Long puts are a capital efficient position – only the cost of the option which is likely to be a fraction of the price of the stock is required.

They are also one of the few ways retail investors can profit from falls in stock prices. The alternatives such as shorting a stock are often unavailable or too capital intensive to non wholesale broker clients.

The position is also pretty simple compared to other strategies and options spreads we cover.

Cons of Long Put Strategy

Long puts are theta positive. Over time they lose value, all things being equal, and so any move down needs to be reasonably rapid to counteract this.

Care with the strategy needs to be taken if the stock has taken a large fall recently. out of the money puts in particular are likely to be in demand, push up implied volatility and option price.

Should the stock rise back in value the puts will likely lose twofold: from the negative delta of the position and also the implied volatility falling back to normal levels. The put price is likely to collapse in this scenario.

Risk Management

As we’ve stated above, ensuring a long put position doesn’t have an elevated implied volatility on entry is the first risk management decision to make.


You should also consider reasonably long dated options – 30-90 days plus – to minimize the loss of time value. Theta on longer dated options is lower hence minimizing the effect of time decay.

Another alternative is to sell an out of the money put to reduce the net cost of the strategy, and minimize time decay risk. This would turn the strategy into a bear put spread.


Long Put Strategy vs. Shorting Stock

A long put may be a favorable strategy for bearish investors, rather than shorting shares. A short stock position theoretically has unlimited risk since the stock price has no capped upside. A short stock position also has limited profit potential, since a stock cannot fall below $0 per share. A long put option is similar to a short stock position because the profit potentials are limited. A put option will only increase in value up to the underlying stock reaching zero. The benefit of the put option is that risk is limited to the premium paid for the option.


The drawback to the put option is that the price of the underlying must fall before the expiration date of the option, otherwise, the amount paid for the option is lost.

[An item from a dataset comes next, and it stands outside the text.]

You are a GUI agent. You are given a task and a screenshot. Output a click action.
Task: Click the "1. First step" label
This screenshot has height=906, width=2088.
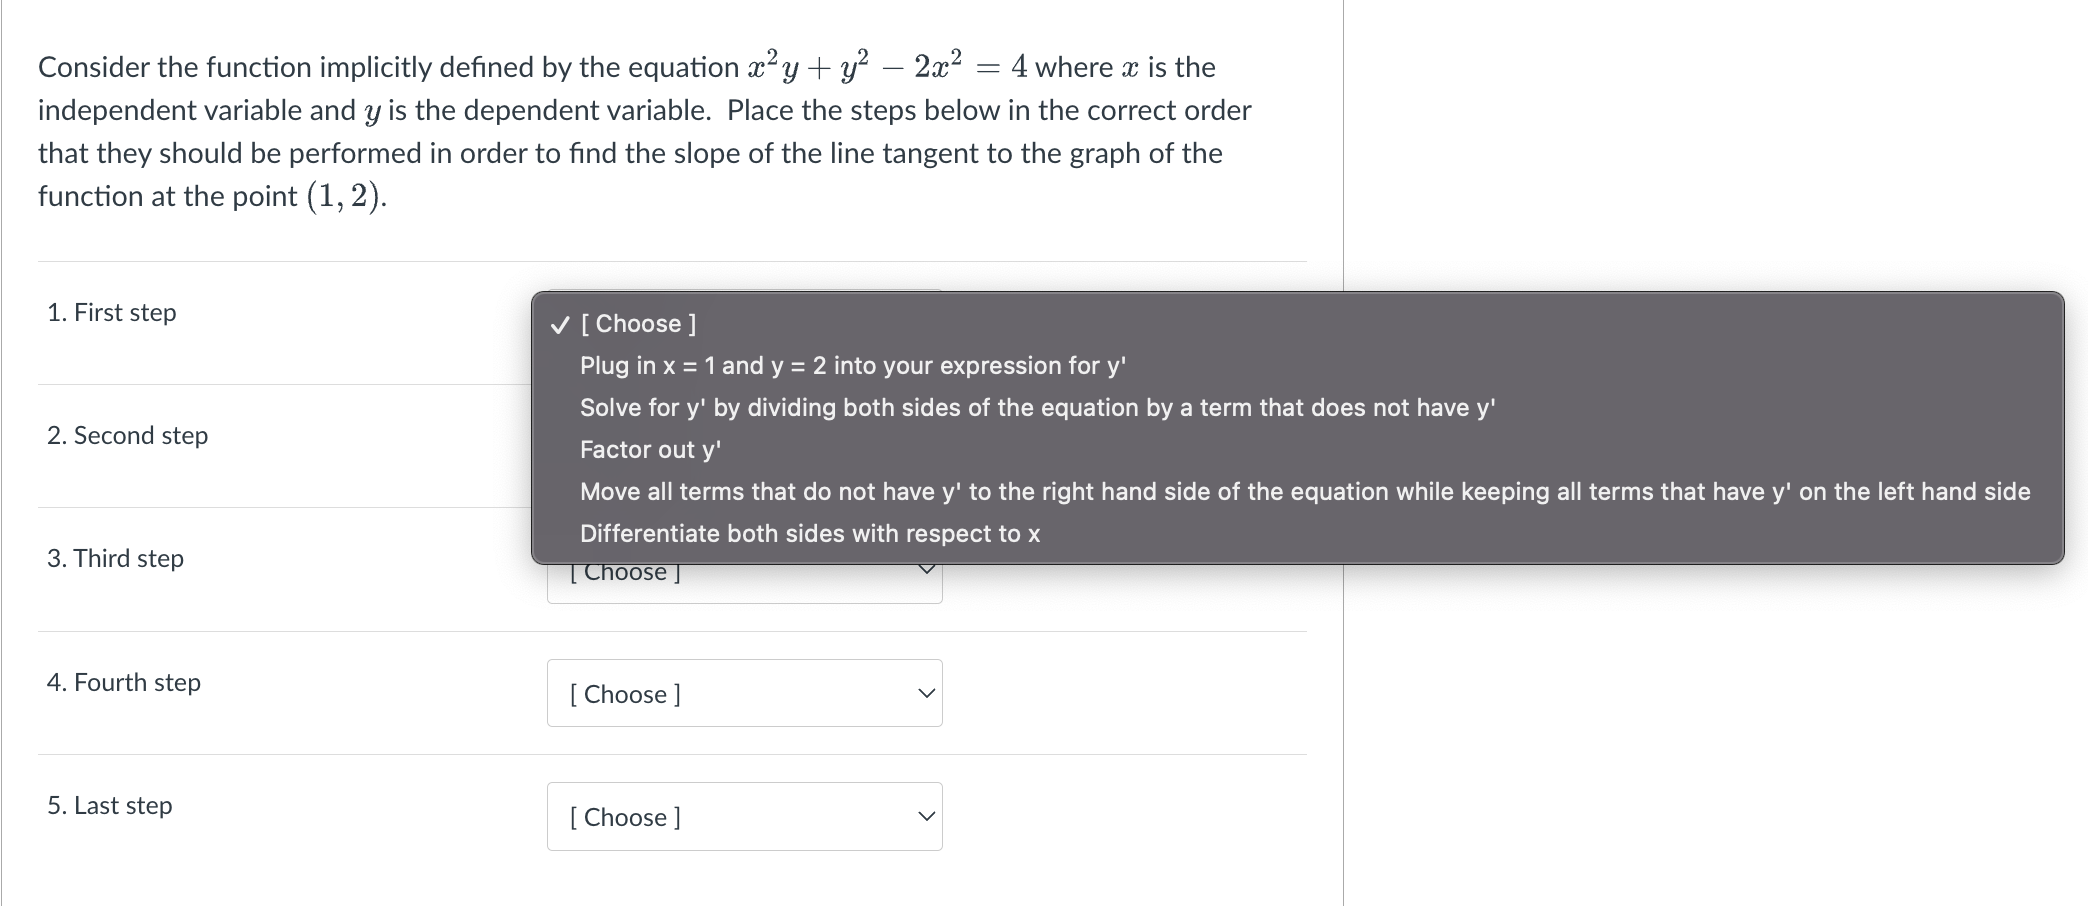(x=111, y=312)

To profit from a short stock trade a trader sells a stock at a certain price hoping to be able to buy it back at a lower price. Put options are similar in that if the underlying stock falls then the put option will increase in value and can be sold for a profit. If the option is exercised, it will put the trader short in the underlying stock, and the trader will then need to buy the underlying stock to realize the profit from the trade. 

Time decay impact on a Long Put

Time remaining until expiration and implied volatility make up an option’s extrinsic value and impact the premium price. All else being equal, options contracts with more time until expiration will have higher prices because there is more time for the underlying asset to experience price movement. As time until expiration decreases, the option price goes down. Therefore, time decay, or theta, works against options buyers.

Implied volatility impact on a Long Put

Implied volatility reflects the possibility of future price movements. Higher implied volatility results in higher priced options because there is an expectation the price may move more than expected in the future. As implied volatility decreases, the option price goes down. Options buyers benefit when implied volatility increases before expiration.



  • A long put is a position when somebody buys a put option. It is in and of itself, however, a bearish position in the market.
  • Investors go long put options if they think a security's price will fall.
  • Investors may go long put options to speculate on price drops or to hedge a portfolio against downside losses.
  • Downside risk is thus limited using a long put options strategy.

The Long Put strategy is great for being able to simply and easily profit on the fall of an underlying security. However more sophisticated traders may be more attracted to more complex strategies such as the bear call spread to similarly profit, but as reduced cost and theta risk.